Excerpted passage
• • • • •

What can we do to implement UNSCR 2417?

As hunger and humanitarian conditions worsen in places like Gaza and Sudan, this toolkit provides a brief overview of how conflict and violence can impact food and nutrition insecurity, and outlines practical actions that key actors – from governments to multilateral institutions and parliamentarians –  can take to help reverse the devastating rise of conflict-driven hunger and malnutrition.

In 2023, 282 million people worldwide faced acute food insecurity1 – nearly triple the figure
recorded in 2016. Year after year, conflict continues to be the primary driver of hunger and malnutrition, including for 135 million people in over 20 countries and territories in 2023. Civilians bear the brunt of these conflicts, as livelihoods collapse, food production halts, communities are displaced and access to markets and health services becomes limited.

These figures are unacceptable and avoidable, and they call for extensive and concerted intervention. The human right to adequate food was initially inscribed in the Universal Declaration of Human Rights, and is recognised in several instruments under international law. Alarmingly, however, hunger is often deliberately used as a weapon of warfare. Actions aimed at harming civilians are preventable, and they contravene provisions of International Humanitarian Law (IHL) that protect civilians in conflict. Whether driven by deliberate intent or not, the devastating impact of conflict on civilian’s access to food must be addressed.

• • • • •

Exercise task
Using the UNSCR 2417 toolkit passage, answer:
1. Which two places does it name as having worsening hunger and humanitarian conditions?
2. How many people worldwide faced acute food insecurity in 2023?
3. In which document was the human right to adequate food first inscribed?

Data block
• • • • •

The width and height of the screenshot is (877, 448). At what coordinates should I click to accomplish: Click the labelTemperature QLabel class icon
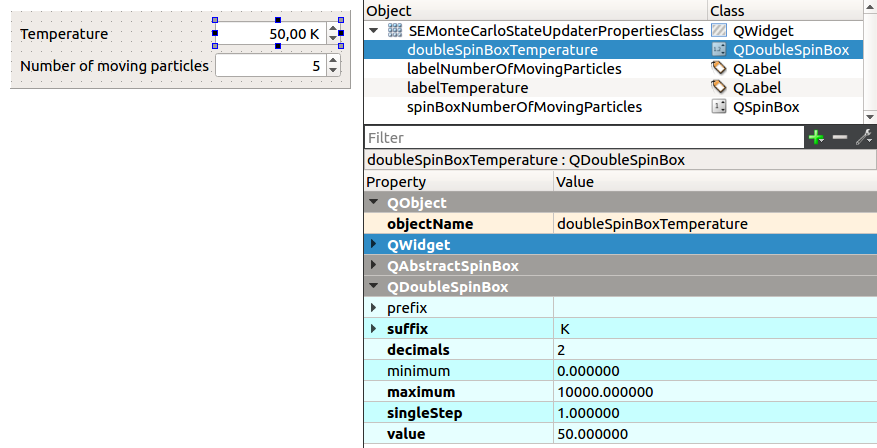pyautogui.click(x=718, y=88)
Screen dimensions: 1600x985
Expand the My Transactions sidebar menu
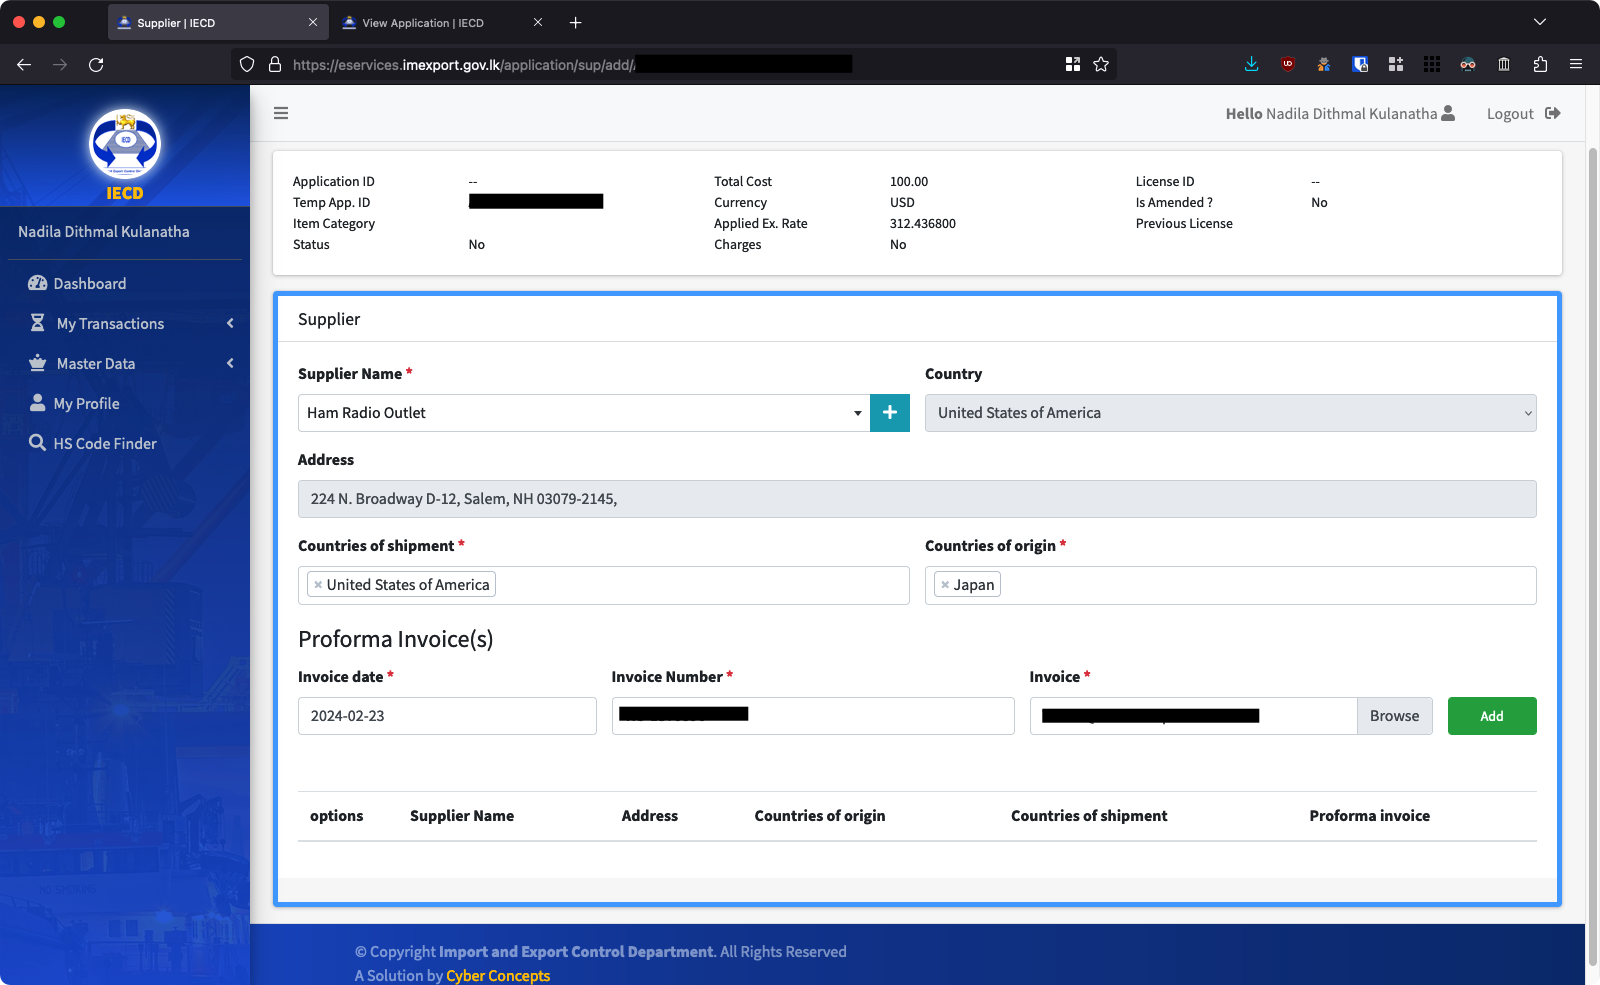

• • • • •

Output of the task
1. Gaza and Sudan
2. 282 million
3. The Universal Declaration of Human Rights